Publikasi artikel jurnal nyatanya kerap dibumbui drama yang tak menyenangkan. Salah satunya, tentu saja kalian sudah tahu: dosen yang numpang nama
Menulis artikel jurnal bagi mahasiswa bukan perkara mudah. Saya sendiri menghabiskan berbulan-bulan untuk menulis kata demi kata agar menjadi artikel yang layak dipublikasikan. Dari mencari literatur terbaru, mengolah data, hingga merangkai kata agar sesuai dengan standar akademik, semuanya kulakukan sendiri.
Setiap malam, saya rela begadang dengan ditemani kopi sebagai sahabat karib tiap malamnya. Laptop saya menjadi saksi bagaimana saya menuliskan paragraf demi paragraf, lalu menghapusnya lagi ketika merasa belum sesuai. Bahkan beberapa kali saya terdiam lama karena tulisannya yang tak cukup enak untuk dibaca. Tapi saya tetap bertahan, karena dalam hati saya ada tekad kuat untuk bisa menerbitkan karya sendiri, karya yang benar-benar lahir dari jerih payahnya sendiri.
Publikasi artikel jurnal itu ibarat ujian akhir bagi mahasiswa yang lagi sok-sokan menjadi seorang akademisi. Rasanya kayak naik roller coaster: tegang, bikin pusing, tapi bikin bangga juga kalau akhirnya terbit. Sayangnya kebanggaan itu harus dibagi dengan seseorang yang bahkan nggak pernah ikut begadang. Siapa lagi kalau bukan dosen pembimbing.
Nama beliau, bonus tak terduga
Bagaimana rasanya jika pekerjaanmu diakui orang lain, atau orang lain yang tak berkontribusi, minta dapat kredit? Nah, itu yang saya rasakan saat proses publikasi artikel.
Dosen pembimbing yang tak pernah hadir dalam setiap proses penulisan artikel, tetapi begitu saya bilang artikelnya hampir selesai, responnya santai sekali.
“Ya, Sudah bagus. Tinggal kirim ke jurnal. Oh iya, jangan lupa cantumkan nama saya juga”.
Buset. Saya yang jungkir balik, saya yang revisi sampai kepala mau meledak, saya yang pusing mikirin komentar reviewer, tapi tiba-tiba beliau dengan enteng ikut nebeng nama. Rasanya ibarat saya lari marathon sendirian, ngos-ngosan sampai garis finish, tapi pas sesi foto podium tiba-tiba ada orang lain nyelonong ikut angkat piala.

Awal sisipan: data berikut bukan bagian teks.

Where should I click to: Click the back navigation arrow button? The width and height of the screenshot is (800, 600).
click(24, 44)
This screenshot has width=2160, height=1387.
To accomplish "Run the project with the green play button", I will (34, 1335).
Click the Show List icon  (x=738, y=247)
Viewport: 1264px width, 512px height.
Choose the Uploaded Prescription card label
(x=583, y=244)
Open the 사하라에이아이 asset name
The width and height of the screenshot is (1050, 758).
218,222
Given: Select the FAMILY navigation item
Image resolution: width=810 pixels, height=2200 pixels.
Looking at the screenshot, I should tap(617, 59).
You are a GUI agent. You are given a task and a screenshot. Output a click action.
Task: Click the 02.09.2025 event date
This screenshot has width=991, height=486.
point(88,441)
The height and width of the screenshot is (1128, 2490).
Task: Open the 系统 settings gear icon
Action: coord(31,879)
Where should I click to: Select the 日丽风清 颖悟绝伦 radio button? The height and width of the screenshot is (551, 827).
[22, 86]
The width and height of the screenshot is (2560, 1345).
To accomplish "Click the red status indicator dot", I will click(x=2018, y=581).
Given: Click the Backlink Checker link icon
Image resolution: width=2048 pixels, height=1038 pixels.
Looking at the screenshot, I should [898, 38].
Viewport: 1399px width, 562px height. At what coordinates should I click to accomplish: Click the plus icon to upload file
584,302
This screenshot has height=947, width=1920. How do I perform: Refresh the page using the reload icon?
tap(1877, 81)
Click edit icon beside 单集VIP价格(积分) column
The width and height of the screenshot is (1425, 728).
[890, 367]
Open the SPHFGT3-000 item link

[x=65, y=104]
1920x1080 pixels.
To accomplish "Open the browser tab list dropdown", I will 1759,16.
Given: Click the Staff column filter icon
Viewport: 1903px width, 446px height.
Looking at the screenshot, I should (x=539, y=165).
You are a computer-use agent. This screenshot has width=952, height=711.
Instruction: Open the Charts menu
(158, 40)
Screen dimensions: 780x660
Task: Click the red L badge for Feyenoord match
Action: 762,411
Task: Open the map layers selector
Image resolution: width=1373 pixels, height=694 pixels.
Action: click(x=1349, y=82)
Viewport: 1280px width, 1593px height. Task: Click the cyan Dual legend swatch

Momen itu persis kayak beli gorengan. Saya beli tempe isi lima ribu, eh teman saya nyelipin satu tempe mendoan ke kantong sambil bilang, “Nggak apa-apa ya, saya nitip” tapi pas di kost nggak diganti uangnya. Padahal ini tuh kantong gorengan penulis, bukan kotak amal.
Dan yang paling nyesek, saya nggak bisa menolak karena beliau dosen pembimbing sekaligus pengampu mata kuliah saya. Menolak berarti sama saja cari mati akademik. Bisa-bisa nilai ditahan dan bimbingan dipersulit. Jadi ya sudah, saya pasrah. Bonus nama beliau akhirnya tercantum mejeng di artikel yang lahir dari usaha dan keringat saya sendiri. Di proses publikasi artikel inilah, saya dibikin patah hati oleh dunia akademi.